5 acts on the rod 42 of the piston 38 of the activation mechanism 39 of the master overflow valve 14 and moves it to the left, compressing the spring 37, which acts on the bristle 36 of the piston 35 and, moving it also to the left, blocks the drain 47 of the pump 6. Liquid from the rodless cavity of the activation mechanism flows into the rod end through the orifice 40 and the check valve 41. After the switching process is completed, the rod 42 is released and has the ability to re-interfere to the right, the piston 38 to the right moves slowly, since the check valve 41 is closed and the liquid of the stem cavity rodless flows only through the orifice 40. Thus, the master drain with an overflow valve razblokiruets after some time, which depends on the sectional area of the throttle aperture 40 which is chosen such as to provide blocking drain for a time sufficient

J to complete the process of incorporating a hydraulically controlled clutch.

Thus, this device allows to obtain the necessary capacity of the main pump to provide a predetermined mode of activation of the hydraulically driven coupling.

When the main clutch is engaged, the force from the pedal 33 is transmitted through the belts 32 to the piston rod 31 and moves it to the right. The check valve 29 opens, and the liquid from the right cavity flows through the check valve 29 and the throttle hole 28 into the left cavity of the switching mechanism 27. The spring 30 compresses and transmits the force to the rod 16 of the overflow valve piston 17. The piston 17 is mixed to the right, blocking the drain hole 48, as a result of which the pressure in the hydraulic device increases. When a pressure in the hydraulic device is sufficient to overcome the total compressive force of the springs 24 and 30, the piston 17 moves to the left and opens the drain hole 48. The spring 30 and the stroke of the piston 31 are matched with the condition of obtaining with the included head 2J

NO clutch clutch hydropower clutch clutch, a larger factor of the main clutch clutch.

When the main clutch is engaged (acceleration period), the ha 32 is retracted from the rod, the PorschN-31, and released. However, the piston 31 is mixed slowly to the left, since the check valve 29 is closed, and the fluid from the left cavity into the right cavity of the switch-on mechanism 27 flows only through the throttle hole 28.

Thus, the pressure in the pressure line 7 of the device decreases smoothly.

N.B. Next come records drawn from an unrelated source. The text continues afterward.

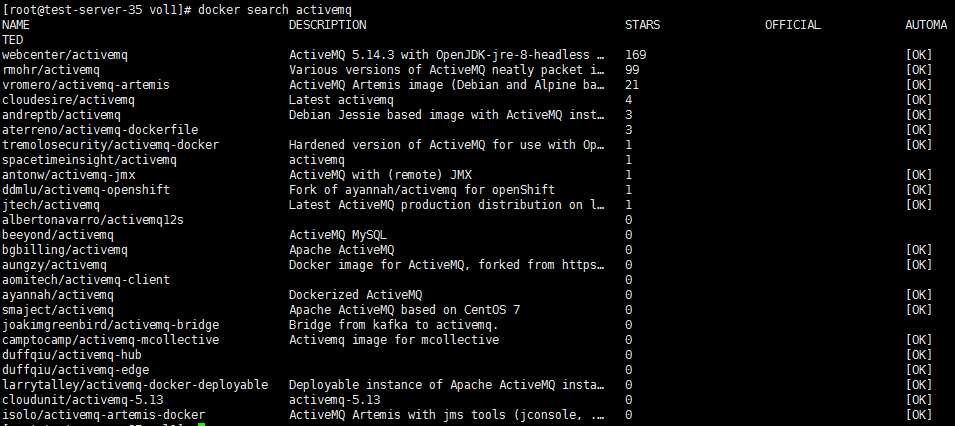Viewport: 955px width, 426px height.
Task: Click the green terminal cursor
Action: point(201,424)
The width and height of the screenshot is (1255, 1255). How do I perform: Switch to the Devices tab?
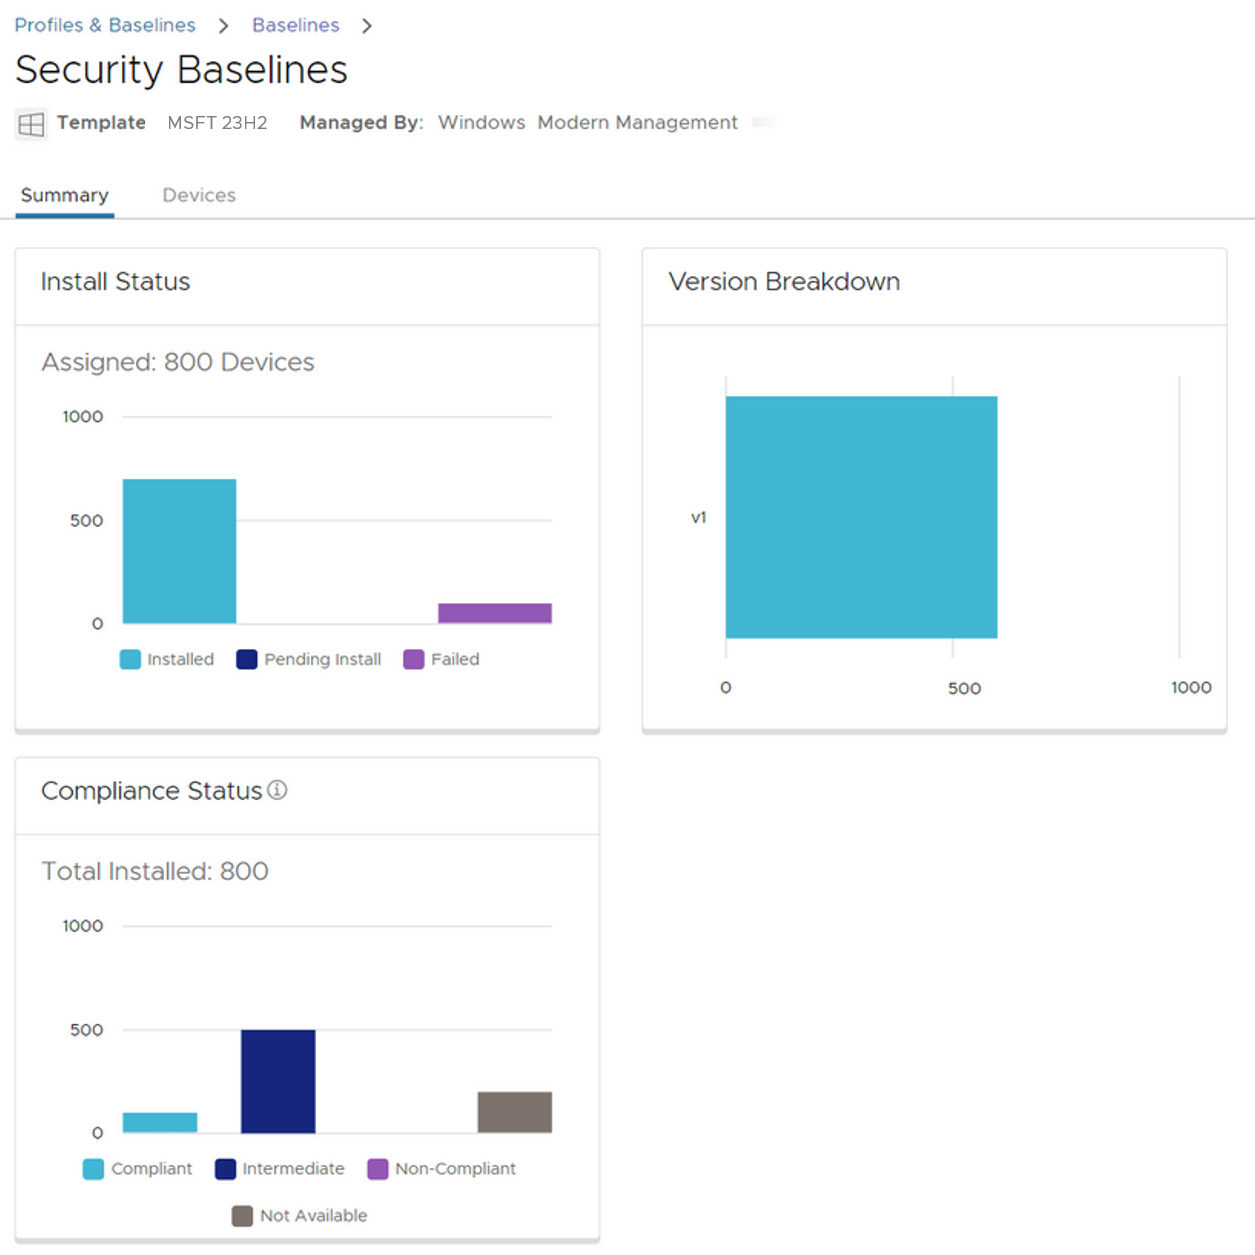click(198, 195)
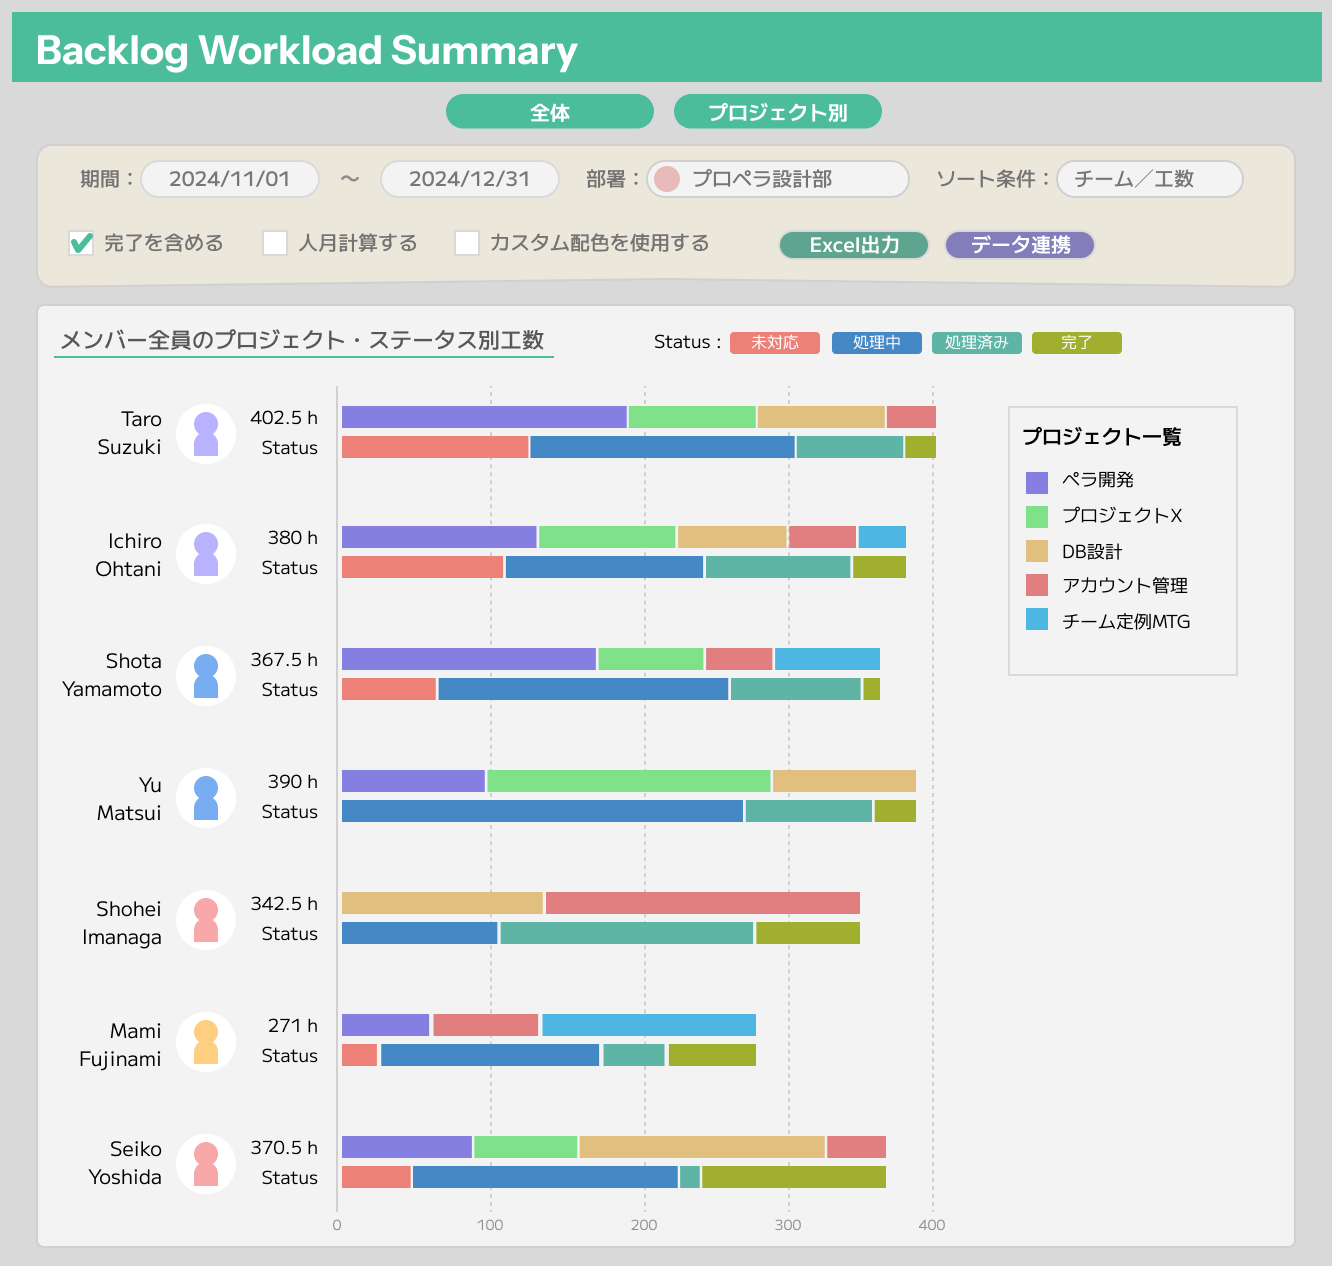Click the ペラ開発 purple legend swatch

pyautogui.click(x=1037, y=482)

The cross section of the throttle bore is chosen so as to maintain the safety factor of the hydraulic compression clutch, sufficient for operation without disruption, during the entire acceleration period.

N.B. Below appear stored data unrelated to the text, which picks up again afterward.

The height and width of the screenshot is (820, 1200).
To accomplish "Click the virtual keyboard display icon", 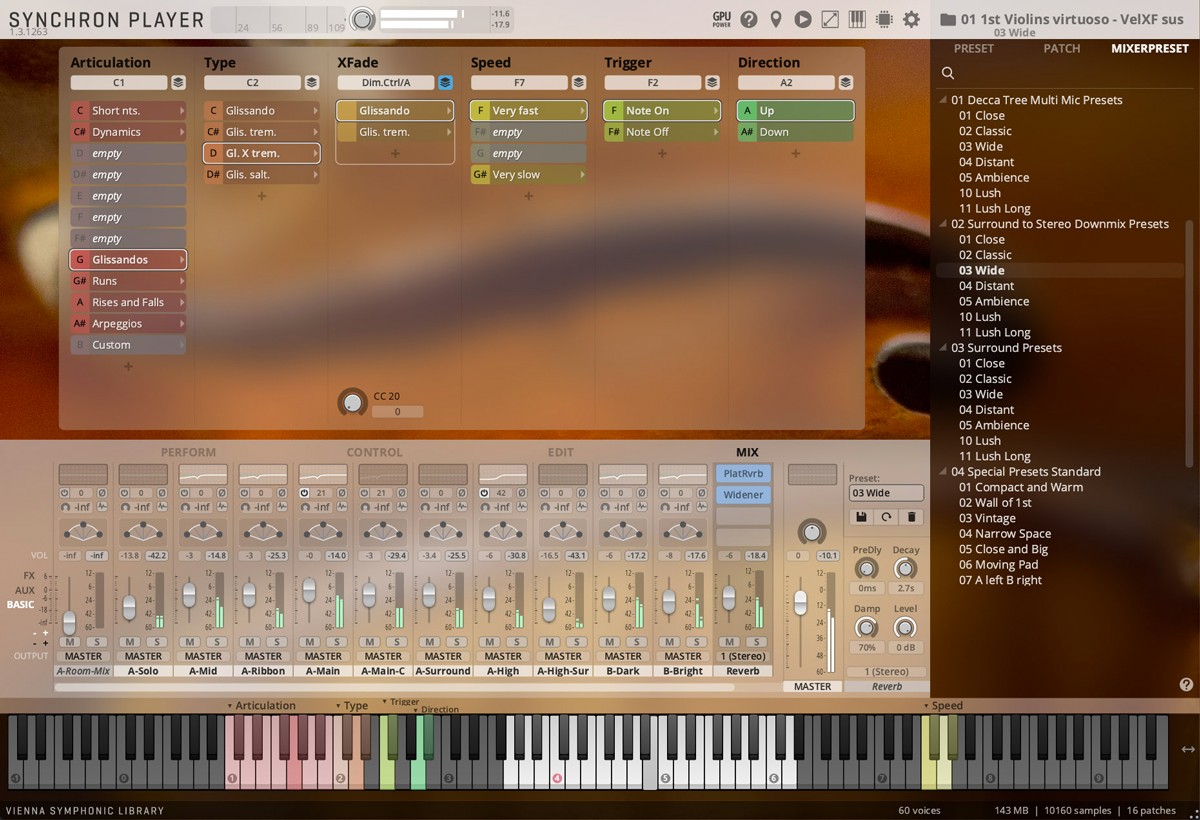I will click(858, 18).
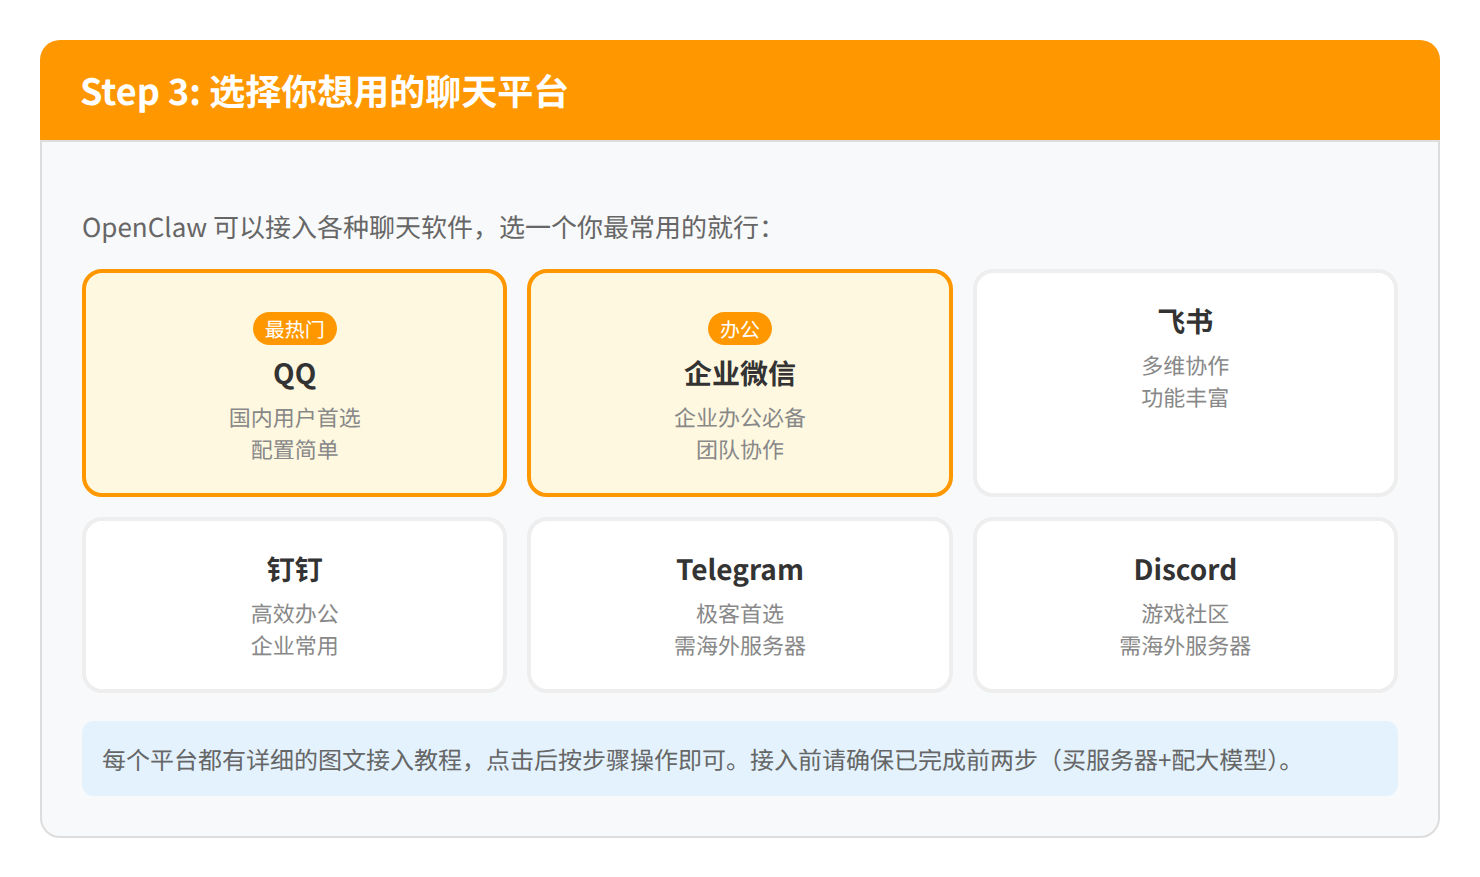Click 需海外服务器 note in the Discord card
The image size is (1480, 877).
tap(1185, 646)
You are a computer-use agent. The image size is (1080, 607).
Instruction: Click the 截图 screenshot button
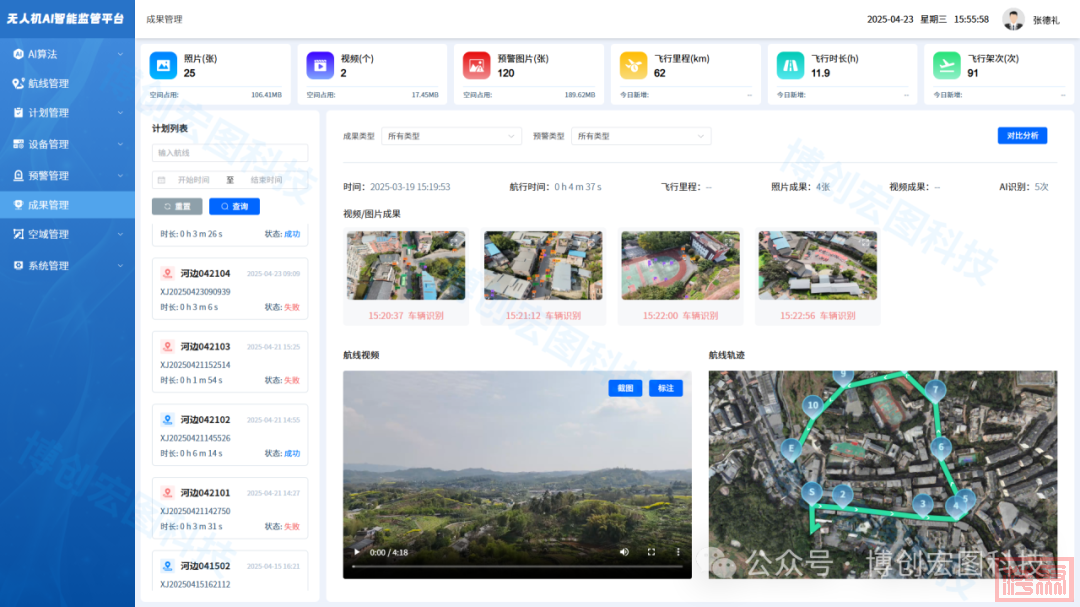tap(625, 388)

The device allows to reduce the cost of engine power for throttling the working fluid in the hydraulic control system of the transmission.

20 2

Claims (1)

HYDRAULIC DEVICE FOR CONTROL OF FRICTIONS OF A HYDROMECHANICAL TRANSMISSION VEHICLE, containing the main and additional sources of the working fluid kinematically connected by means of a planetary gear with the engine and the engine loading sensor, which includes a movable element, while the main source of working fluid pressure is connected via hydraulic lines to the hydraulic through the directional control valve - with the clutch actuators and through the overflow valve - with a hydraulic tank, wherein the overflow valve is made in the form of a hydraulic cylinder with a spring-loaded piston and a switching mechanism located on it, the piston rod of which is kinematically connected to the pedal of the main clutch, an additional source of working fluid pressure is connected via a hydraulic line through a master overflow valve to the hydraulic tank, and the master overflow valve the valve is made in the form of a hydraulic cylinder ¹ with spring-loaded pistons located in it, the stem of which is kinematically connected through the spring to the piston of the switching mechanism, the shift lever gear shift, characterized in that, in order to increase efficiency, the spring-loaded piston of the overflow valve is kinematically connected _Λ through the rod, spring and thrust to the movable <g element of the engine load sensor, the output of the main working fluid pressure source is hydraulically connected to the other input of the hydraulic overflow cylinder and the piston rod of the master override valve engaging mechanism is kinematically connected to the gear lever.